BUG: DataFrame.insert with allow_duplicates=True fails when already duplicates present #14291

Closed
mbochk opened this Issue Sep 23, 2016 · 3 comments

Comments

Projects
None yet
4 participants

mbochk commented Sep 23, 2016 edited by jorisvandenbossche

upon DataFrame.insert option allow_duplicates works, but only only once.
When i have 2 columns with same name, additon of third throws

ValueError: Wrong number of items passed 2, placement implies 1

Code Sample, a copy-pastable example if possible

a = pd.DataFrame()
a.insert(0, "qwe", [1,2,3,4], allow_duplicates=True)
a.insert(0, "qwe", [1,2,3,4], allow_duplicates=True)
a.insert(0, "qwe", [1,2,3,4], allow_duplicates=True)

Expected Output

zxc qwe qwe
0 1 1 1
1 2 2 2
2 3 3 3
3 4 4 4

output of pd.show_versions()

## INSTALLED VERSIONS

commit: None
python: 2.7.12.final.0
python-bits: 64
OS: Windows
OS-release: 7
machine: AMD64
processor: Intel64 Family 6 Model 58 Stepping 9, GenuineIntel
byteorder: little
LC_ALL: None
LANG: ru_RU

pandas: 0.18.1
nose: 1.3.7
pip: 8.1.2
setuptools: 25.1.6
Cython: 0.24.1
numpy: 1.11.1
scipy: 0.18.0
statsmodels: 0.6.1
xarray: None
IPython: 5.1.0
sphinx: 1.4.6
patsy: 0.4.1
dateutil: 2.5.3
pytz: 2016.6.1
blosc: None
bottleneck: 1.0.0
tables: 3.2.2
numexpr: 2.6.1
matplotlib: 1.5.3
openpyxl: 2.3.2
xlrd: 1.0.0
xlwt: 1.1.2
xlsxwriter: 0.9.2
lxml: 3.6.4
bs4: 4.4.1
html5lib: None
httplib2: None
apiclient: None
sqlalchemy: 1.0.13
pymysql: 0.7.6.None
psycopg2: None
jinja2: 2.8
boto: 2.40.0
pandas_datareader: None
<\details>

@mbochk That looks like a bug indeed. Thanks for reporting

jorisvandenbossche changed the title from allow_duplicates doesn't work while several duplicates present to BUG: DataFrame.insert with allow_duplicates=True fails when already duplicates present Sep 23, 2016

Contributor

shawnheide commented Oct 4, 2016

I looked into this and discovered that the problem is in frame.py, in the _sanitize_column method. Here's the relevant code:

# broadcast across multiple columns if necessary
if key in self.columns and value.ndim == 1:
    if (not self.columns.is_unique or
            isinstance(self.columns, MultiIndex)):
        existing_piece = self[key]
        if isinstance(existing_piece, DataFrame):
            value = np.tile(value, (len(existing_piece.columns), 1))

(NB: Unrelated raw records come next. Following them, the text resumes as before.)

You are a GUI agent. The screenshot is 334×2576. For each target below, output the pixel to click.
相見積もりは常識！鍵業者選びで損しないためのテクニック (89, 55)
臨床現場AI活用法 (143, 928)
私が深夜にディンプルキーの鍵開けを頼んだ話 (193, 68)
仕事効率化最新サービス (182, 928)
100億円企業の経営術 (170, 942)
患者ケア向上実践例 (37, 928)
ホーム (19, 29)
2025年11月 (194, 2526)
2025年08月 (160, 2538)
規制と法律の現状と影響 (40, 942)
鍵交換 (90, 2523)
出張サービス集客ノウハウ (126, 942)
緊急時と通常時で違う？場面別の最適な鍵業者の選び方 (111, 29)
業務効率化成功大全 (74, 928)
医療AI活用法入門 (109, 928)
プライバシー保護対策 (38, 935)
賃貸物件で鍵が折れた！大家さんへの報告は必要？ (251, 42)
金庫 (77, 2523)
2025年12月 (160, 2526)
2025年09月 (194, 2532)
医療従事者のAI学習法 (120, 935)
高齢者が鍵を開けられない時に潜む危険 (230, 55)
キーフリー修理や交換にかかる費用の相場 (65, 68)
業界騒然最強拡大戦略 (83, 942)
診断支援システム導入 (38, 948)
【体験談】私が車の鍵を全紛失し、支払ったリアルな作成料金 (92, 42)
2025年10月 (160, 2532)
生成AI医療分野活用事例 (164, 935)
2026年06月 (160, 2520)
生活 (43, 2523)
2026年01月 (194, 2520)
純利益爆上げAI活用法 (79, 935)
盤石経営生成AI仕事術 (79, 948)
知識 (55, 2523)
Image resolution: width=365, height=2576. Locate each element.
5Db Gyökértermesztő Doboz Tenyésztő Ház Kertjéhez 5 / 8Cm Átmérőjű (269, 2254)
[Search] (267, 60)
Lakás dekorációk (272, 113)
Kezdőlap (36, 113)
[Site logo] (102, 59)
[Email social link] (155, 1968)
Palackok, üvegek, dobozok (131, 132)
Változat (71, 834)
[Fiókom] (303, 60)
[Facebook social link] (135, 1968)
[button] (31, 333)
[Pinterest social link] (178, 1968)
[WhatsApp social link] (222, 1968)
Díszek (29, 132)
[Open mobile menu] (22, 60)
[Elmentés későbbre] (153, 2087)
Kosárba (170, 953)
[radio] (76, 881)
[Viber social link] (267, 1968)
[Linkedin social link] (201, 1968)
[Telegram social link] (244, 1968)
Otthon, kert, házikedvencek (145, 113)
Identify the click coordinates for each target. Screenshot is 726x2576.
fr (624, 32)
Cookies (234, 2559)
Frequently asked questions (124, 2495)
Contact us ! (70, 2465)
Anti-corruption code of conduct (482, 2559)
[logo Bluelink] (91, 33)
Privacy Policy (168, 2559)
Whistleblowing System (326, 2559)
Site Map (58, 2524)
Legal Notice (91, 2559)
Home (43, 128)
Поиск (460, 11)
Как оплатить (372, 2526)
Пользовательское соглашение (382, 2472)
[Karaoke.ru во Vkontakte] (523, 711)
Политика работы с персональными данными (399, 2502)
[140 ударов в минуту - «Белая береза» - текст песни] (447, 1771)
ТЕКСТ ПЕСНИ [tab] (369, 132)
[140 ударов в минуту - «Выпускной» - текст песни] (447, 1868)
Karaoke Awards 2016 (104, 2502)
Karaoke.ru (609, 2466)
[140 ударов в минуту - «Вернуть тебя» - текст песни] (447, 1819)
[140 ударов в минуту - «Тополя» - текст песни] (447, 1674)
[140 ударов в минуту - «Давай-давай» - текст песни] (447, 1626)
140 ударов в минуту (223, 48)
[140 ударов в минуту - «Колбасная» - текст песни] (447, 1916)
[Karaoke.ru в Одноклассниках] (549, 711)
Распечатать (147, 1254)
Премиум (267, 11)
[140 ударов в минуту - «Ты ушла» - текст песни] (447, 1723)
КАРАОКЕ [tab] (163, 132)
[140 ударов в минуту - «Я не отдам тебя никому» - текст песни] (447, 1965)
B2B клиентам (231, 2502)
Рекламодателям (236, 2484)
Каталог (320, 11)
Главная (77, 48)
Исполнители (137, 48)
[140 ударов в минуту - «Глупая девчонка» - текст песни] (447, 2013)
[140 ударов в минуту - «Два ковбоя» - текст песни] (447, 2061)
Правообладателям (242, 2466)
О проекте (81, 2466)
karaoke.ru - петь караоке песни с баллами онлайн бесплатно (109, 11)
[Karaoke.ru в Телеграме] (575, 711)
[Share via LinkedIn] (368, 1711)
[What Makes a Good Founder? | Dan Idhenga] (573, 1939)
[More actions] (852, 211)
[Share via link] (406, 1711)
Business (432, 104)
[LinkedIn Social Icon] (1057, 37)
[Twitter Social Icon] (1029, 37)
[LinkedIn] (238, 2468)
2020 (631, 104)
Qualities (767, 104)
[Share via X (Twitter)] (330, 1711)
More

On the third time insert is called, the existing_piece is a 2d array consisting of the previous values. I'm not sure how to fix this though as I don't understand why the values are being broadcast in the first place. Any thoughts?

What happens here is needed when you are setting a certain column (eg df[key] = value). If key then is a duplicate column name, the value has to be broadcasted to fit in those multiple columns.
But of course this part of _sanitize_column is not needed for an insert operation.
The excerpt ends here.